Penny comes in now and wheels Charlie away for his bath.
‘Cup of tea for you, my darling? And one for your visitor?’
And perhaps it is simply because my son is out of sight that when Mrs Taylor Murphy brings out the ‘preliminary’ adoption papers for me to look at – so much emphasis on that word today – I say, ‘Just tell me where I have to sign.’
I don’t see my parents again, although I am sure Mrs Taylor Murphy will have imparted the good news, the impending handing-over of my son.
Just before she leaves, she asks why I put Rick’s name down on the hospital certificate instead of Jacob’s.
‘The nurses only allowed him to stay with me because he said he was the father.’

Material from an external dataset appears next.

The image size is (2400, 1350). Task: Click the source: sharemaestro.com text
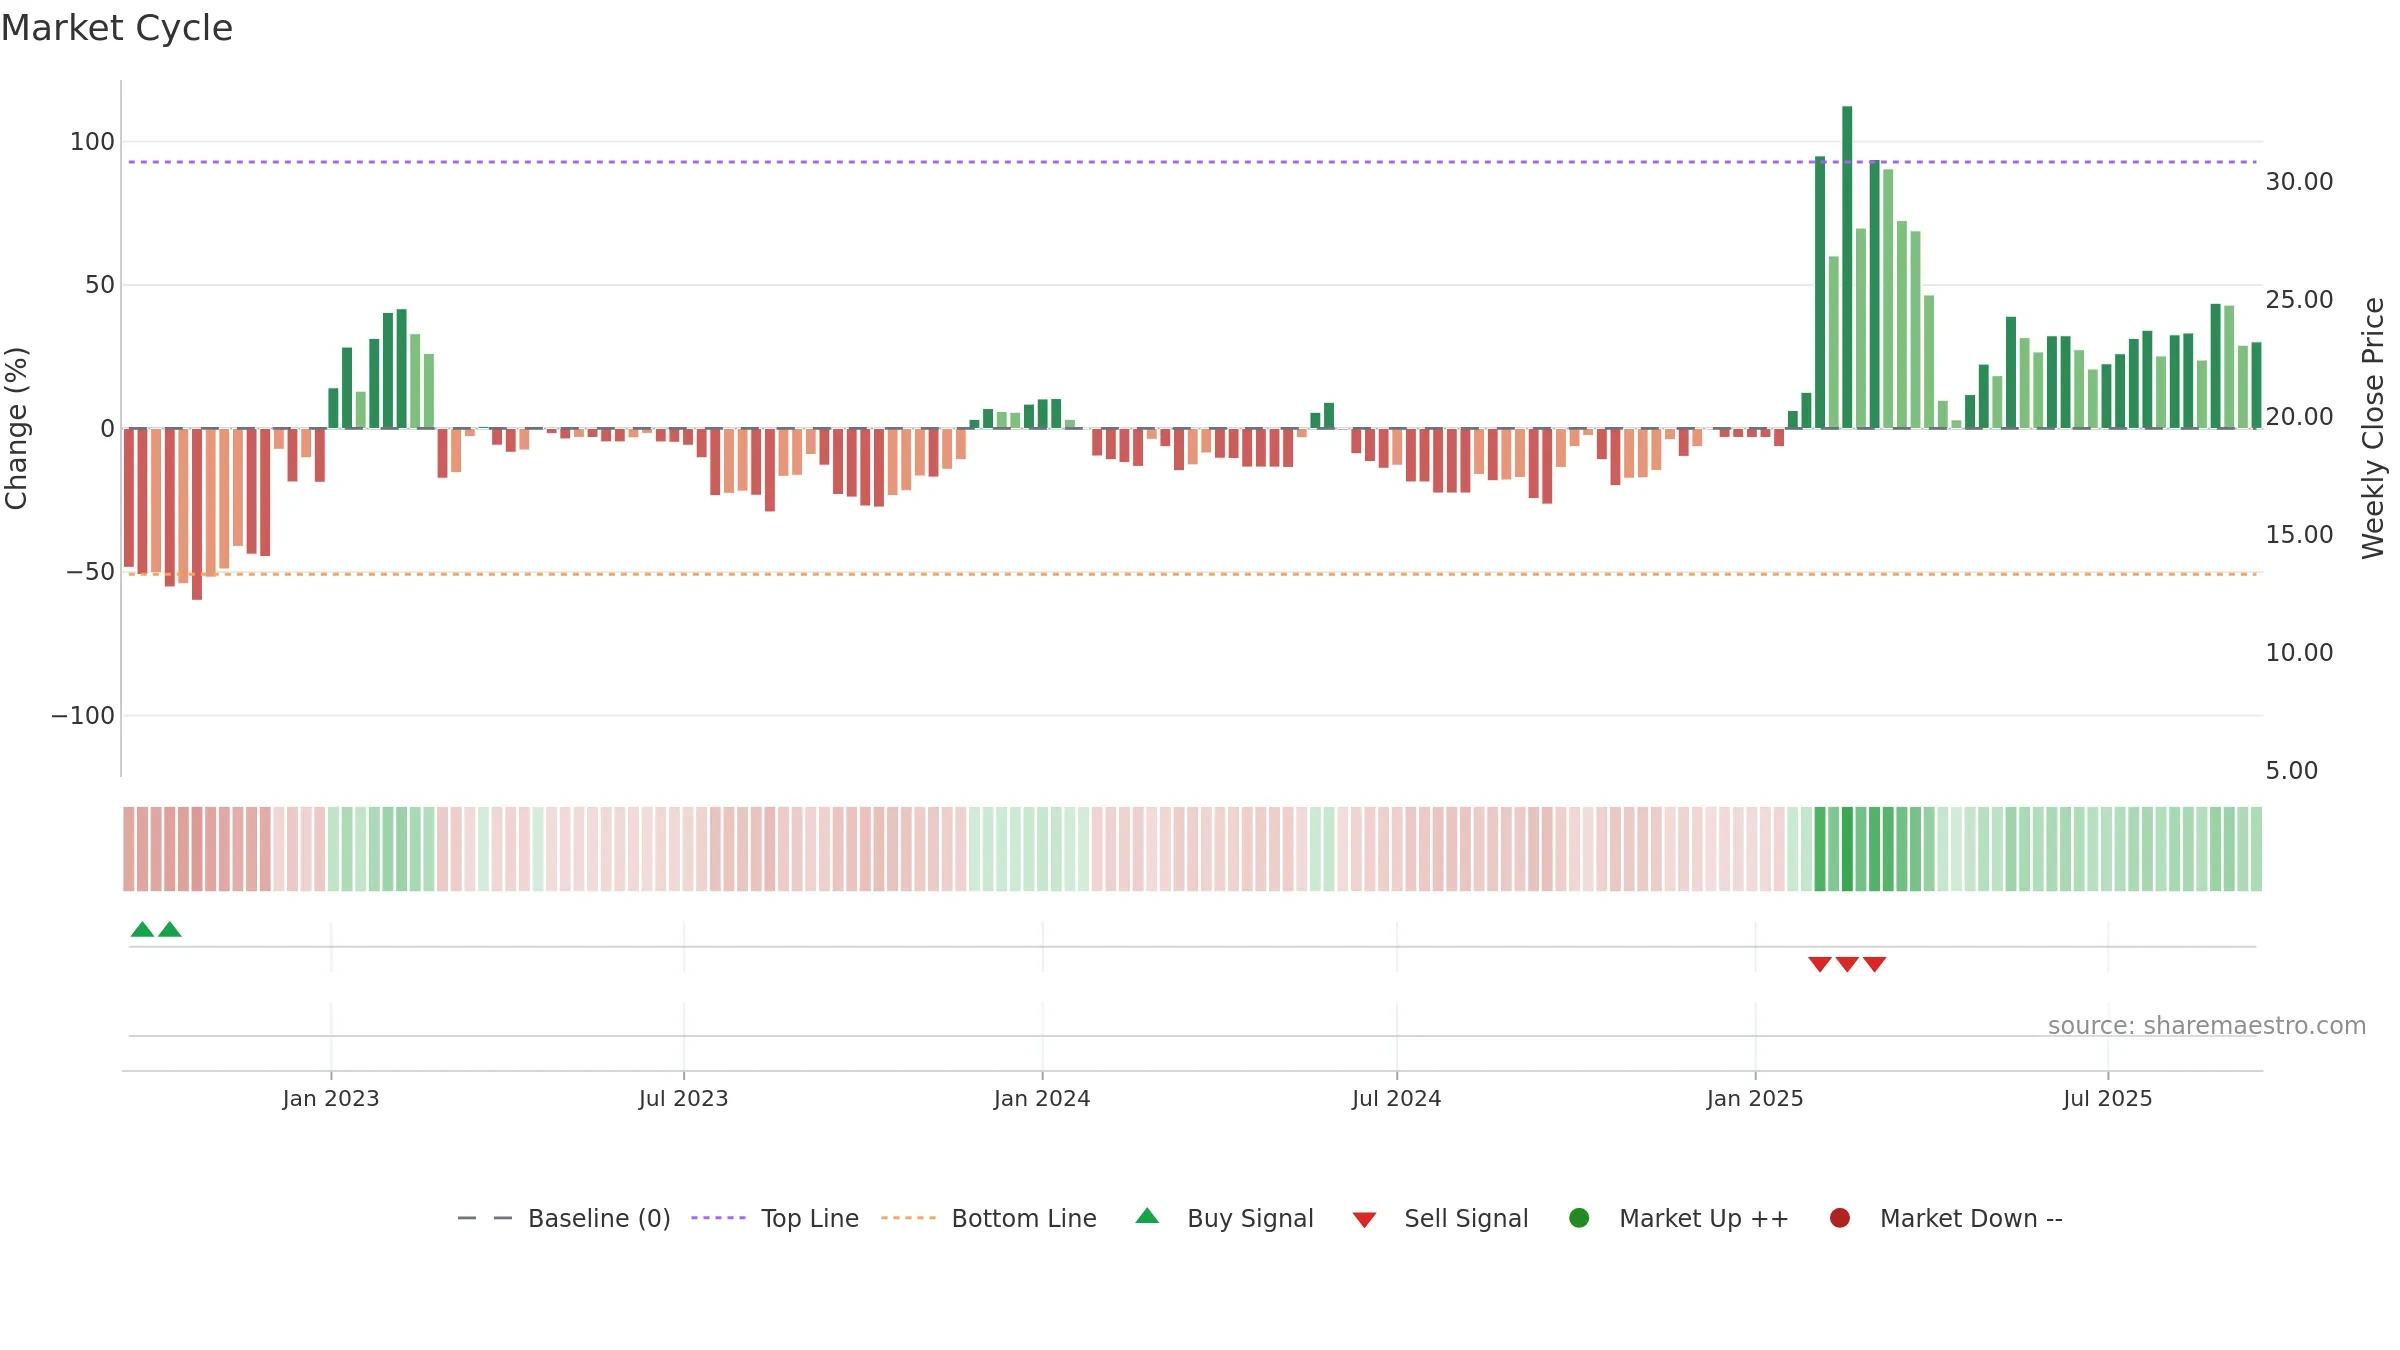point(2207,1026)
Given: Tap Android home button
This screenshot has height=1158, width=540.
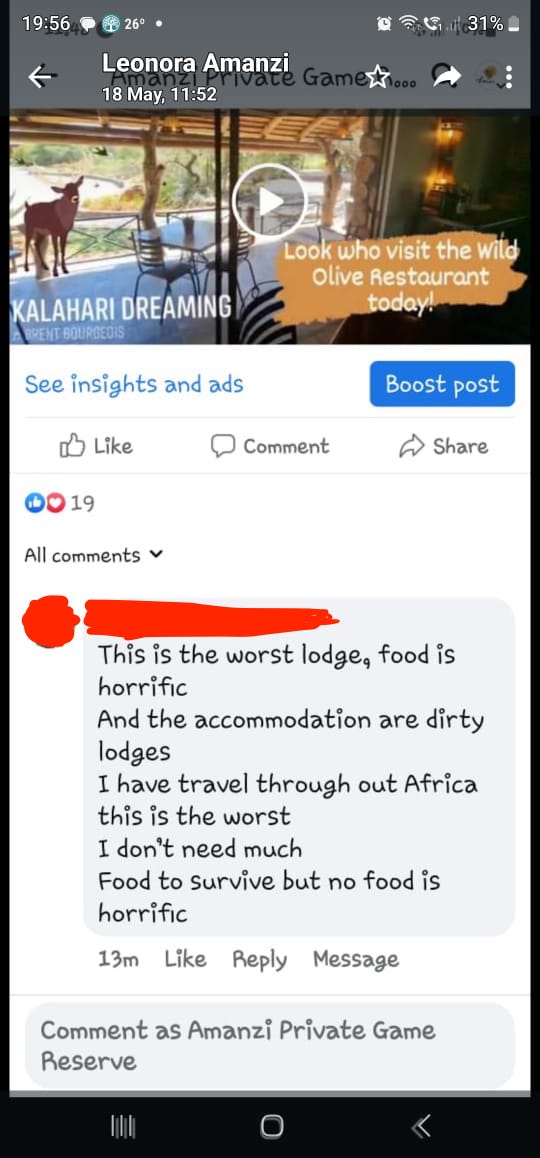Looking at the screenshot, I should (272, 1126).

‘You know what, Alice? Maybe it’s a good thing. Maybe in the future, when your child wants to contact you, he’ll find two parents ready to meet him instead of one.’
And she gives me that little fantasy to hold onto, the prospect of meeting my child again once he’s an adult.
In our last days together, the nurses, aware that I’m having Charlie adopted, ration the time I spend with him.
‘Don’t let her get too attached,’ I hear one of them telling Penny, who smuggles him in outside of feeding time. ‘It will only make it harder when she has to say goodbye.’
Goodbye. How is that even possible? I have an acute pain in my heart, physical, like the gouging of a javelin, every time I contemplate it. During the night-time feed, three o’clock on the dot, I am left alone with him in the darkness. And I whisper my secrets to him, filling his tiny ears with hopes and dreams as the stars stud the sky outside our hospital window.
‘You’ll be like your father. You’ll be tall and handsome and funny and brave. You’ll be musical. Artistic. I will love you all the way through your childhood. And when you’re eighteen, we will find each other again.’
On our last day – Mrs Taylor Murphy is due to arrive at ten the next morning, to take Charlie off to his foster parents – Rick comes to visit.
‘Tea and biscuits, Richard?’ asks Penny, who loves Rick and always gives him extra custard creams.
‘You’re a wonder woman,’ Rick says. ‘And do you think we could have a few minutes undisturbed? Just want to make sure Alice is all right about tomorrow.’
‘Leave it to me,’ says Penny, pulling the curtains around the bed.
For a moment we just look at each other, no need for words.
‘Don’t bully me, Rick.’
‘He looks like Jake even now at a few days old. Imagine how much he will look like him when he’s older: twelve, eighteen, twenty. And you won’t be there to see that happen. How can you bear it?’
‘I don’t have a choice. Not if I want what is best for him. And I do want that, more than you could ever imagine. Where would I live? In your squat?’
Rick shakes his head. He grins, then grabs hold of my hand and kisses it.
‘The thing is,’ he says, ‘I’ve just had the most genius idea.’